Trump et sa démagogie02/03/20162016Journal/medias/journalnumero/images/2016/03/2483.jpg.445x577_q85_box-0%2C104%2C1383%2C1896_crop_detail.jpg

Dans le monde

Trump et sa démagogie

Selon les sondages, le milliardaire Donald Trump fait la course en tête de la primaire républicaine, car il a le soutien d’une partie de la classe ouvrière et de la classe moyenne modeste, principalement, mais pas seulement, blanches.

Face à l’aggravation du chômage et la chute du niveau de vie, Trump apparaît comme s’opposant au gouvernement démocrate et à l’establishment républicain. À l’opposé du Parti républicain, Trump dit qu’il ne coupera pas le financement des retraites et aides sociales.

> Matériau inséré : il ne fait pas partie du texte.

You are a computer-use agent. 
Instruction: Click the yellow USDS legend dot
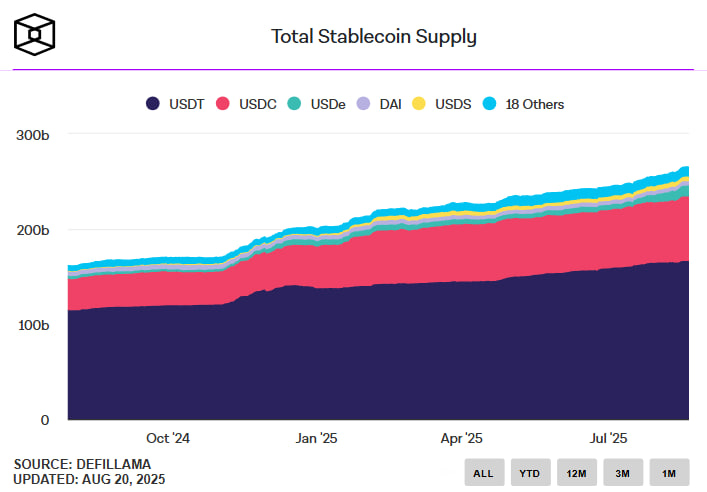[420, 104]
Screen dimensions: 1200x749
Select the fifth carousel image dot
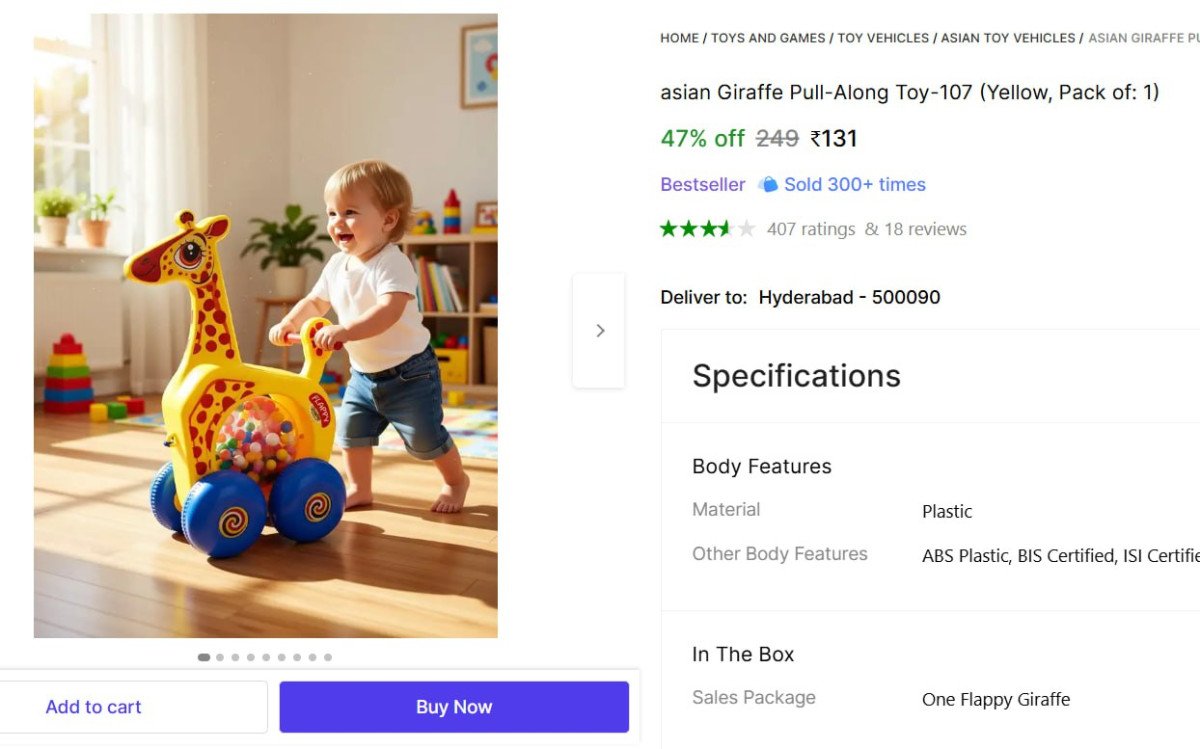pyautogui.click(x=266, y=657)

Et puis Trump s’en prend, en termes encore plus forts que les démocrates, aux interventions militaires du dernier président républicain, George W. Bush (2001-2008). Il lui fait porter la responsabilité des attentats du 11 septembre 2001, jouant sur les thèses conspirationnistes, et le condamne pour l’invasion de l’Irak en 2003, disant que c’est la pire décision politique jamais prise.

Mais tout cela n’est que de la démagogie. Car, en même temps, Trump affirme que les États-Unis devraient s’approprier les champs de pétrole irakiens en en faisant une colonie. Ce qui impliquerait une nouvelle guerre et une occupation du pays.

Et quelle est la réponse de Trump en matière d’emploi ? Il dit qu’il s’oppose au projet de partenariat économique international trans-Pacifique car il aboutirait à transférer des emplois à l’étranger. En fait, Trump met le chômage sur le dos d’autres travailleurs, les travailleurs des autres pays. C’est une vieille arnaque politique. Trump tâche de détourner la colère loin des capitalistes, des banques et des grandes entreprises qui volent et exploitent les salariés et les classes populaires. C’est un discours qui vise à diviser le monde du travail.

En attaquant ouvertement les immigrés mexicains et musulmans, Trump se sert des préjugés et du racisme existant dans des fractions de la classe ouvrière. Ce n’est pas seulement chez des Blancs, mais aussi chez certains qui font face au chômage ainsi qu’à la violence et aux crimes dans leurs quartiers. Trump prétend ne pas savoir ce qu’est l’organisation raciste Ku Klux Klan, pour éviter de la condamner. Il attise ainsi les flammes du racisme et la violence à l’intérieur de la classe ouvrière, la rendant encore plus insupportable.

Voter pour ce type de poison, de la part de travailleurs, est en fait soutenir les pires attaques contre l’ensemble de la classe ouvrière.